Y.4.1.Windows 2000 server

 ハードディスクの交換回数を減らすため、作業用ディスクへの Windows 2000 server のインストールから始める。
  1. 用意した作業用ハードディスクをセットし、Windows 2000 server のインストーラを起動する。
  2. 未使用領域に 10 GB の新規パーティションを作成し、NTFS でフォーマットする。
     作成済みのパーティションがあった場合、新規パーティション作成前にすべて削除しておく。
  3. Service Pack 4 を適用する。
  4. レジストリを編集し、48 ビット LBA のサポートを有効にする。
    1. レジストリ エディタ (regedit) を起動する。
    2. 次のキーを開く。
      HKEY_LOCAL_MACHINE\SYSTEM\CurrentControlSet\Services\Atapi\Parameters
    3. レジストリの値を次の内容で追加する。

▸ **記録一覧**:
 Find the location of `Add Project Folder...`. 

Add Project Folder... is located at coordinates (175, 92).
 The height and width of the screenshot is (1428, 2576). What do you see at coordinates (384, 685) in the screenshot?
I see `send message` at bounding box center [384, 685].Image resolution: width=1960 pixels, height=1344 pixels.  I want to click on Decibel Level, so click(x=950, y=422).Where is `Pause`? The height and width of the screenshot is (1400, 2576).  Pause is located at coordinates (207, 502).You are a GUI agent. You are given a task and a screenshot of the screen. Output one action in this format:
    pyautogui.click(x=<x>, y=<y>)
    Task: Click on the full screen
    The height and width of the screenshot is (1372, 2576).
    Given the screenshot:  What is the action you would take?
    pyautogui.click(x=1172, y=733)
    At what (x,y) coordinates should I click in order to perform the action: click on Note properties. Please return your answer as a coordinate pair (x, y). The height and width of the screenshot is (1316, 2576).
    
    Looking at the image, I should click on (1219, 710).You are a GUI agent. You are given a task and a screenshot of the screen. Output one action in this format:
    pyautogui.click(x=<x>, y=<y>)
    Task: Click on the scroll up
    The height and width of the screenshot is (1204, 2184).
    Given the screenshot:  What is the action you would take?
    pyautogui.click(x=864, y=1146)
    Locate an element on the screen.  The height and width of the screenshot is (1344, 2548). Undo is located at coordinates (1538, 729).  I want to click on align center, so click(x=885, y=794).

▸ **情報を活用して**:
1 – 本文の番号付き手順のうち、レジストリ編集の中の細かい手順を除いた大きな手順をすべて書き出せ。
2 – 本文の「ハードディスクの交換回数を減らすため、作業用ディスクへの Windows 2000」から「GB の新規パーティションを作成し、NTFS でフォーマットする。」までの全部を、そのまま書き写してください。
記録は使わなくてよい。

▸ **解答**:
1 –
1. 用意した作業用ハードディスクをセットし、Windows 2000 server のインストーラを起動する。
2. 未使用領域に 10 GB の新規パーティションを作成し、NTFS でフォーマットする。
3. Service Pack 4 を適用する。
4. レジストリを編集し、48 ビット LBA のサポートを有効にする。

2 –
ハードディスクの交換回数を減らすため、作業用ディスクへの Windows 2000 server のインストールから始める。
  1. 用意した作業用ハードディスクをセットし、Windows 2000 server のインストーラを起動する。
  2. 未使用領域に 10 GB の新規パーティションを作成し、NTFS でフォーマットする。